Richardson notes that companies are not required to keep mum about revenues received after a reporting period ends. These “order backlogs” can be detailed in quarterly reports so long as they are not in the quarter’s revenue and earnings calculations.
In theory, investors should care little whether a deal is signed by the end of the quarter or a few days later, so long as the details are accurately reported. But in practice, investors tend to focus on the quarterly revenue and earnings targets. “People, for whatever reason, are fixating on certain numbers in the financial statement. If it’s not in the quarter, it’s not as good,” Richardson says.
At Computer Associates and many other companies, big portions of executives’ compensation depend on meeting specific goals. Inflated figures meant Computer Associates executives were paid more than they should have been – extra compensation that came from shareholders’ pockets.
Moreover, executives at Computer Associates were big shareholders themselves, and many held enormous blocks of stock options. They therefore had a big financial stake in the share price, and thus an incentive to inflate results. “There will always be cases where incentives to manage earnings are particularly acute for a given firm at a given time, and if you have an unethical management, they will push the envelope,” Richardson says. Indeed, he adds, improper timing of revenue recognition is “by far the most common” reason companies are forced to restate earnings.
While outside auditors are sometimes blamed for not catching the practice, auditors must rely on data from their clients, and timing infractions can be very hard to spot, according to Richardson. Investigators say Computer Associates simply backdated contracts, so that auditors would see that the paperwork confirmed the company’s claims.

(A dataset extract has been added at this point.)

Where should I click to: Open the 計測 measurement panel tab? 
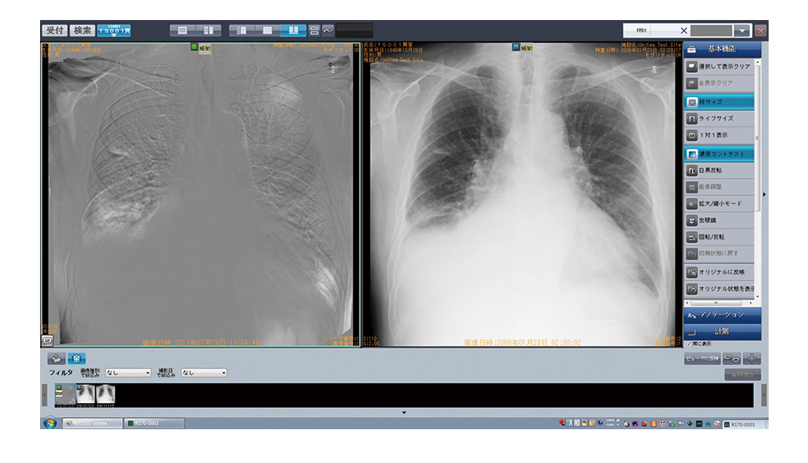pos(722,332)
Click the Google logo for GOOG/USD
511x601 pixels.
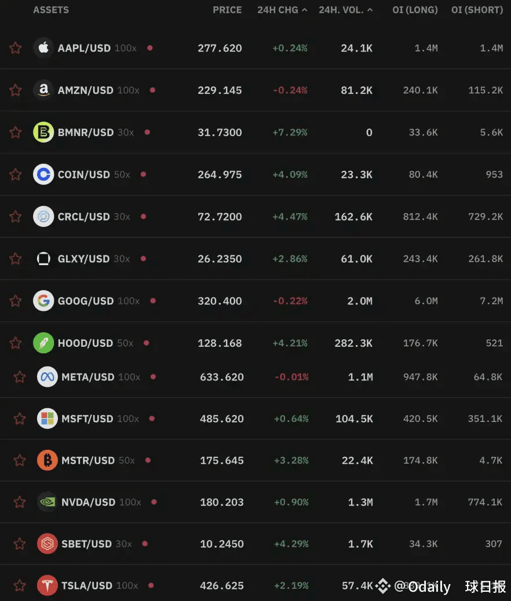43,301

Richardson argues that boards of directors and their compensation committees in particular should be careful not to inadvertently give executives incentives to cook the books. An executive sitting on a huge block of options about to vest may well get “a very myopic focus” about meeting analysts’ revenue and earnings projections, he said, noting that directors should be especially vigilant at such times.
Richardson does not believe the Computer Associates case and others like it point to the need for regulatory reform. The accounting flexibility available to public companies is necessary, he notes, even though it makes some breaches hard to detect. “Everything in the financial statements is a result of choice – of some exercise of financial discretion. If you eliminate choice, statements will be meaningless.”

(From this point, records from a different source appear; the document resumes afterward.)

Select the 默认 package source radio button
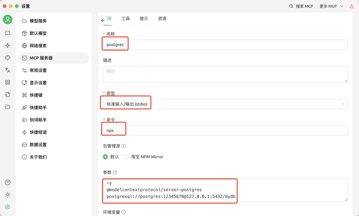This screenshot has height=216, width=359. click(105, 157)

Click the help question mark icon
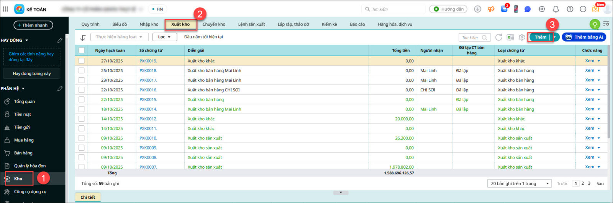point(570,9)
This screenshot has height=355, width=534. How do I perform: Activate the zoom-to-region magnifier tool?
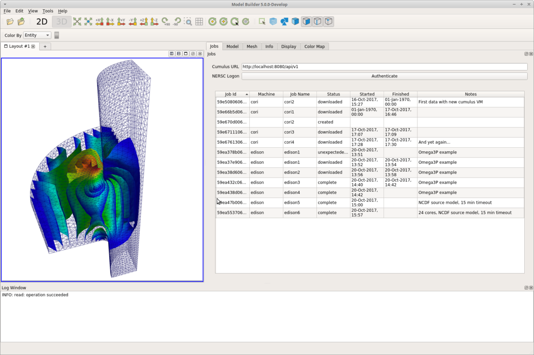[189, 21]

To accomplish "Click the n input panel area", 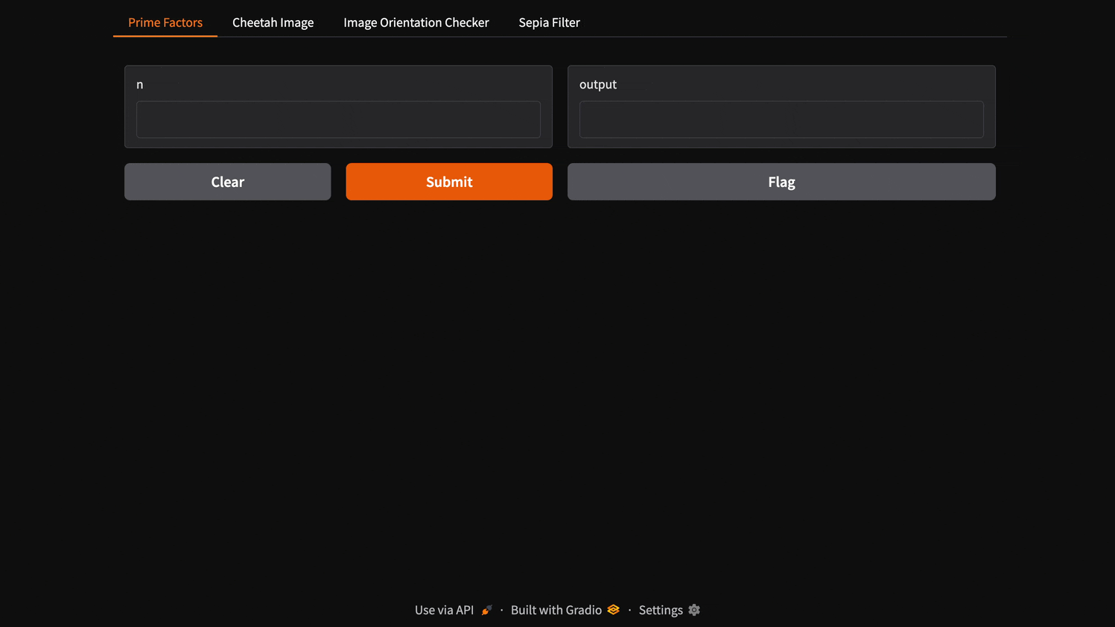I will coord(338,106).
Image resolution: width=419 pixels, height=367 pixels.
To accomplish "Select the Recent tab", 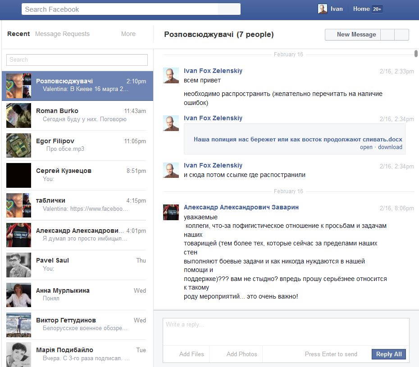I will coord(18,34).
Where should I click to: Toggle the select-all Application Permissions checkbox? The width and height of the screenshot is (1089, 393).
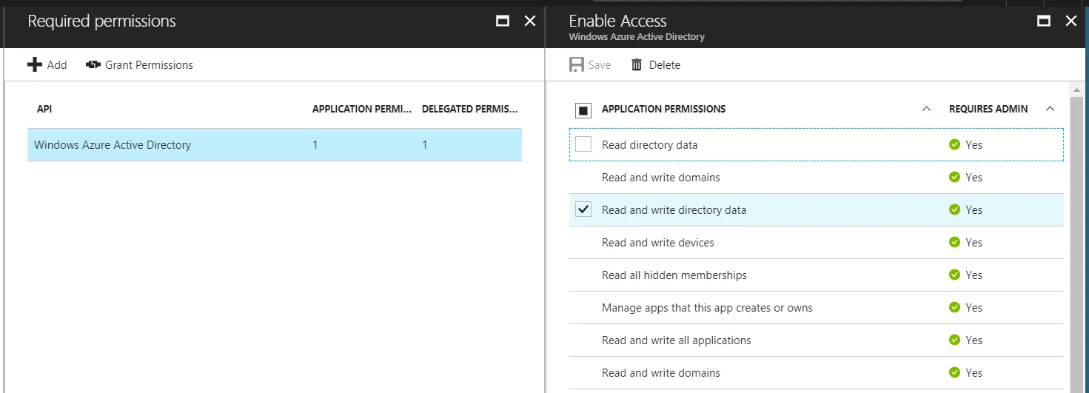[x=583, y=110]
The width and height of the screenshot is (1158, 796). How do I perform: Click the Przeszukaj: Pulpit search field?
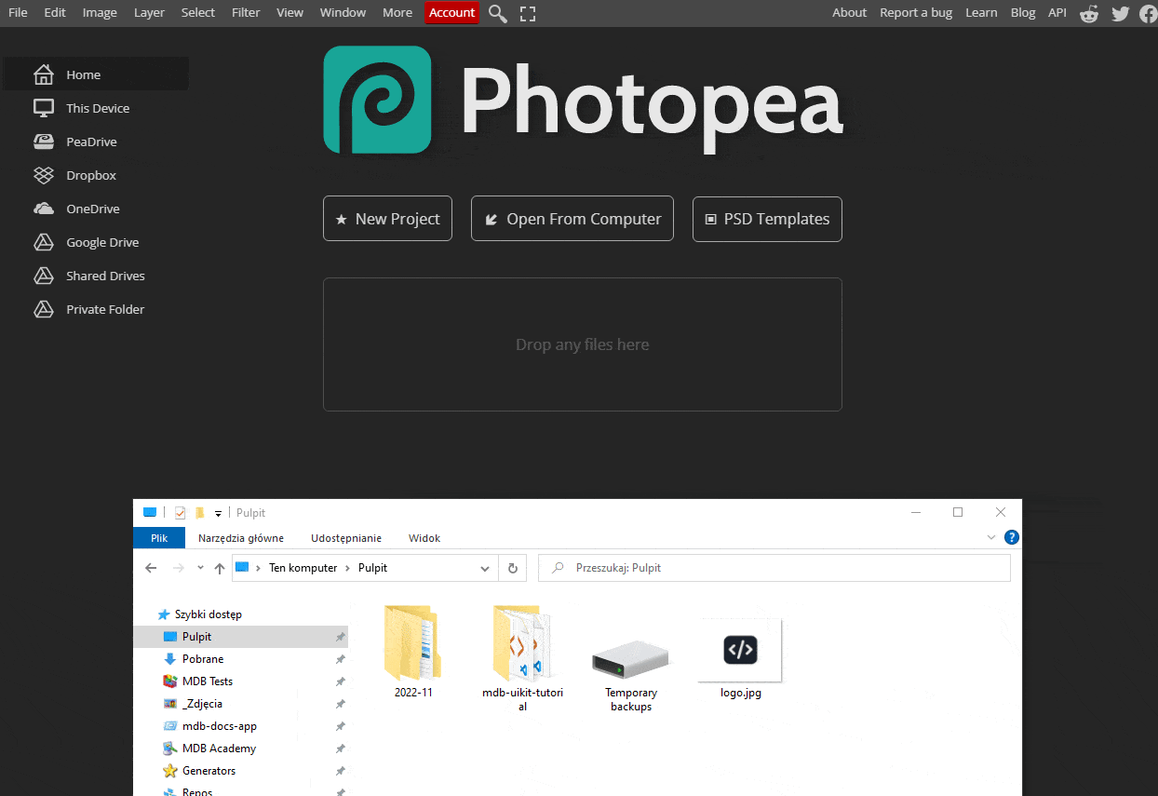tap(782, 568)
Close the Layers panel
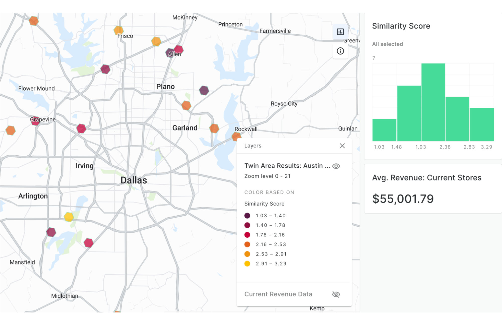502x325 pixels. (x=342, y=146)
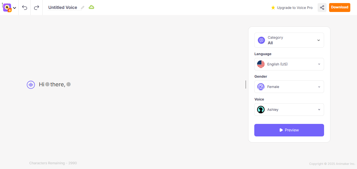Image resolution: width=357 pixels, height=169 pixels.
Task: Click the Animaker Voice logo icon
Action: click(7, 8)
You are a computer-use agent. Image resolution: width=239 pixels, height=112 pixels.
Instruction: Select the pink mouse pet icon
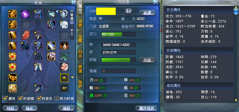point(64,67)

The best way to address cases like that of Computer Associates is through rigorous enforcement of existing rules and severe punishment for violators, he suggests.
Documents filed by the SEC and Justice Department show that the timing infractions at Computer Associations required the participation not just of a few top executives but of many people, including lower level people in sales. The government also alleges top executives clearly knew what they were doing was wrong and went to great lengths to cover up. Obstruction of justice is among the charges against Kumar and Richards.
How does a clearly improper practice become so firmly rooted? In many cases, says Thomas W. Dunfee, professor of legal studies and ethics at Wharton, “the organization’s values have evolved in such a way that they are perverse when they are objectively viewed from outside … Sometimes you have companies that start getting an adversarial view of the world.” In addition, Dunfee notes, studies have shown that “people who have been with an organization longer tend to see the organization’s values as compatible with theirs.
“I don’t think that anybody actually sets out to establish evil norms,” he adds. “It’s just that they develop ways of looking at things where they frame issues in a way that ultimately becomes more and more incompatible with the outside world.”
A healthy company can minimize the risk of this downward slide by encouraging and protecting whistleblowers Dunfee suggests. That way, problems are addressed internally – well before they become big enough to drag the entire company over the cliff.